# Get rid of system apps in iOS 5



## Matt9876 (Oct 11, 2007)

Want to get rid of the News stand app, stocks app, weather app, game center, mail or other system app??

I accidentally discovered how to push apps into oblivion, The only problem once gone they are really really gone !, I have not found any way to get them back after you push them beyond page eleven. I haven't run into any issues doing this on my Itouch device, It works fine but no guarantee if you do this and it causes you an issue.

XXXX
XXXX
XXXX
XXXT

X= normal app
T= Target system app for deleation


Set up the last page of apps page #11 like this.

Addiing one more app to the top left will force the target app off the system.

I usually bring in new apps from the four icons located at the bottom of the screen.




PS all the normal slots in the other 10 pages must have app icons or folders to make this work.


----------



## klang (Oct 14, 2003)

You really have 11 pages full of apps? :eek2: Have you tried folders? 

I stick all the unwanted stuff into a folder on the last page but I only have 3 pages on my iPhone and 2 on my iPad.


----------



## Matt9876 (Oct 11, 2007)

klang said:


> You really have 11 pages full of apps? :eek2: Have you tried folders?
> 
> I stick all the unwanted stuff into a folder on the last page but I only have 3 pages on my iPhone and 2 on my iPad.


I use folders all the time but the news stand app wouldn't go into a folder then I accidentally added one more and it was gone.


----------



## dpeters11 (May 30, 2007)

I think if you search for them on the search page, it will find them, even if pushed to the no mans land past page 11.


----------



## Matt9876 (Oct 11, 2007)

Search and app store won't locate them, 

Just found out if you make some room and force more off the end they will come back into view on the first 10 pages.


----------



## braven (Apr 9, 2007)

klang said:


> You really have 11 pages full of apps? :eek2: Have you tried folders?
> 
> I stick all the unwanted stuff into a folder on the last page but I only have 3 pages on my iPhone and 2 on my iPad.


That's exactly what I do. It would be nice if Apple allowed the user to turn their system apps off and on in settings.


----------



## Go Beavs (Nov 18, 2008)

Matt9876 said:


> I use folders all the time but the news stand app wouldn't go into a folder then I accidentally added one more and it was gone.

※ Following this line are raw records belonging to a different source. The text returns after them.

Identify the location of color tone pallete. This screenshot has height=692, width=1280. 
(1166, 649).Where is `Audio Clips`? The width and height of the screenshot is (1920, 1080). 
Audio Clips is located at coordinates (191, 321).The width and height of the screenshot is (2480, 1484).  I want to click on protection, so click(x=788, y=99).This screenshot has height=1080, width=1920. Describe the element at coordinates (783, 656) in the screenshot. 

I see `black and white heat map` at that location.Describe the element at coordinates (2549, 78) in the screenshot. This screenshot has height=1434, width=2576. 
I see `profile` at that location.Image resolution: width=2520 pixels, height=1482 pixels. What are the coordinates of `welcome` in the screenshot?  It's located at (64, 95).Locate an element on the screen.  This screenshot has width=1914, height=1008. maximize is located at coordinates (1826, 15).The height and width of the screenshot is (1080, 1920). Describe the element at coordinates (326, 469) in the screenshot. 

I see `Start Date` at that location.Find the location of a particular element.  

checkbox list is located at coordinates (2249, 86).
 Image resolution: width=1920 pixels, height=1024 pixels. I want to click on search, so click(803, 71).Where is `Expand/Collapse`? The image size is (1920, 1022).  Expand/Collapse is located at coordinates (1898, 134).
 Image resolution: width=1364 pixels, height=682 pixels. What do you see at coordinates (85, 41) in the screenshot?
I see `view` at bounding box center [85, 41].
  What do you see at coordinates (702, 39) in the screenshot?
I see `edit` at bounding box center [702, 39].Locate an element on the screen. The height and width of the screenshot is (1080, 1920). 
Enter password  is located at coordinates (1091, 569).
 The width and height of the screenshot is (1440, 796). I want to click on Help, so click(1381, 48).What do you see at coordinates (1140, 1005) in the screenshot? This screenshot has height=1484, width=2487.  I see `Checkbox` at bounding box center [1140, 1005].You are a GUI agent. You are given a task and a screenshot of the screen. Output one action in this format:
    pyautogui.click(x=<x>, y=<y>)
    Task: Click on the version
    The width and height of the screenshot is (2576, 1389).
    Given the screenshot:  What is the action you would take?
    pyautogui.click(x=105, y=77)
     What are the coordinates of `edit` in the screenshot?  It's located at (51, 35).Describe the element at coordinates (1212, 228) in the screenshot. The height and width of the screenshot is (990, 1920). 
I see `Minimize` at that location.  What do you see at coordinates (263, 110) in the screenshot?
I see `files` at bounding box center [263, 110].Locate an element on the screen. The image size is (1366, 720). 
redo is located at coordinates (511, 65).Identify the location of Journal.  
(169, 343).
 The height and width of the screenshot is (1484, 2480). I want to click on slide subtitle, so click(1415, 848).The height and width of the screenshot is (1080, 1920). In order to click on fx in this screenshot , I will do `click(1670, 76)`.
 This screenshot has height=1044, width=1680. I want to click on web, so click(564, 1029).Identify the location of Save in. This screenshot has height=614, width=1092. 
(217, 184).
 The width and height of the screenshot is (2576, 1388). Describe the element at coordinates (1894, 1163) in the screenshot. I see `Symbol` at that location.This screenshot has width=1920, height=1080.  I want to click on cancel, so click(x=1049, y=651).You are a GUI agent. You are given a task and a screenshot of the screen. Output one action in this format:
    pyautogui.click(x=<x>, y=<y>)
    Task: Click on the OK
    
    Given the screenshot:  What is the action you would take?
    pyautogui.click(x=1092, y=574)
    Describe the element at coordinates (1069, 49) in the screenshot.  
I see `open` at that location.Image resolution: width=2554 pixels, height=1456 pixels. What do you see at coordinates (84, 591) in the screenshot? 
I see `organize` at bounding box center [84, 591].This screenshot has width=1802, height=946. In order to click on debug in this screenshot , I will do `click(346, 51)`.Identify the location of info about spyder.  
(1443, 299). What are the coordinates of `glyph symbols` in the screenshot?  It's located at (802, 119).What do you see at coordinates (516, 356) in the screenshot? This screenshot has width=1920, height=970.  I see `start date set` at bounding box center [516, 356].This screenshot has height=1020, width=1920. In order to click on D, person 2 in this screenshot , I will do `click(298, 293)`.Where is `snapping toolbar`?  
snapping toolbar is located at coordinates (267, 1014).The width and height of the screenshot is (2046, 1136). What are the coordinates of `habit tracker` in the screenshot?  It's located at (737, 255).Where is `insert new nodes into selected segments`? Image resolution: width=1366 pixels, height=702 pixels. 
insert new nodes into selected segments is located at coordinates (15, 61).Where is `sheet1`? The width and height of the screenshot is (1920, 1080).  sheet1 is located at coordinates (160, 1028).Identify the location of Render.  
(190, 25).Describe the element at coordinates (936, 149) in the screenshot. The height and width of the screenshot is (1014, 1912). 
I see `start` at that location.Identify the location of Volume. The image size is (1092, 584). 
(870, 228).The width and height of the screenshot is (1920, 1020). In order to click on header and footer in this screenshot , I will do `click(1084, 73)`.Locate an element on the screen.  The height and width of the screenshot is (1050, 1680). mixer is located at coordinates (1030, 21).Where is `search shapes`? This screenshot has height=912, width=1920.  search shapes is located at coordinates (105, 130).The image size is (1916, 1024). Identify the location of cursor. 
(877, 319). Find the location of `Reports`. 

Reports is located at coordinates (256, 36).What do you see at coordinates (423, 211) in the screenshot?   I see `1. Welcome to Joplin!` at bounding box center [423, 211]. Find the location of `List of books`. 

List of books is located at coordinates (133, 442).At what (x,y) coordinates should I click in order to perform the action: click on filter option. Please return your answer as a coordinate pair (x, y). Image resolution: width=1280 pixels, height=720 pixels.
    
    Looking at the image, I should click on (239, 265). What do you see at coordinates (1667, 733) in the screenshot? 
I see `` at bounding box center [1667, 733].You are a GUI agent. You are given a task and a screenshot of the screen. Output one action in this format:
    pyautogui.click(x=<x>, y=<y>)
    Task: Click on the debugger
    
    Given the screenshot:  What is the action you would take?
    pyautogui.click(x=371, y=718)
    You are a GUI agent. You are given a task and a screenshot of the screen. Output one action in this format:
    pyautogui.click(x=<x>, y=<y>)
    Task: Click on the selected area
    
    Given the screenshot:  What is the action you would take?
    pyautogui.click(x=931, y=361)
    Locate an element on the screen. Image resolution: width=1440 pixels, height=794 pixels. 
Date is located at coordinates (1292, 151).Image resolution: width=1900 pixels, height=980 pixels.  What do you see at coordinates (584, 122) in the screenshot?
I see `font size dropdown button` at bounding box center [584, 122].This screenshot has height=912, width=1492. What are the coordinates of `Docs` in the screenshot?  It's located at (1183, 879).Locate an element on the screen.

Actually, you can get news stand into a folder. I found this article and tried it on my iPad. It took me a couple of tries, but I did get it to go into the folder. I haven't tried other system apps but I don't see why it wouldn't work for them too.

For those who don't want to follow the link, here's the procedure:

Drag one normal app on to another to create a folder.
As SOON as the folder is created, QUICKLY drag news stand to the folder. It should go in.
If it doesn't work, remove the apps from the folder and create a new one to try again.
It will only go into a newly created folder. Again, you have to be quick!


----------



## Stuart Sweet (Jun 19, 2006)

I read the same... but I also read that if you ever tap on Newsstand it comes back out. 

I'll admit, Mrs. Shadow found the additional apps to be more annoying than useful. Not just Newsstand but Reminders, Videos, whatever else. She's coming around to most of them but doesn't plan on buying magazines on the phone.


----------



## Go Beavs (Nov 18, 2008)

Stuart Sweet said:


> I read the same... but I also read that if you ever tap on Newsstand it comes back out...


I just checked and it doesn't come out of the folder, it just refuses to run. It ends up locking my iPad when I tap on it. I unlock it and there it is, still in the folder.

I guess the folder is kind of like "cold storage" for newsstand...


----------



## Laxguy (Dec 2, 2010)

I'm still gasping at 11 pages of apps! I try to keep mine down to four, and the stuff I use a lot is all on p. 1.


----------



## braven (Apr 9, 2007)

I still think the user should be able to shut off system apps under settings.


----------



## Matt9876 (Oct 11, 2007)

Laxguy said:


> I'm still gasping at 11 pages of apps! I try to keep mine down to four, and the stuff I use a lot is all on p. 1.


If I emptied all my folders I could fill the first 11 pages about three times , I check out a lot of utility and file apps.


----------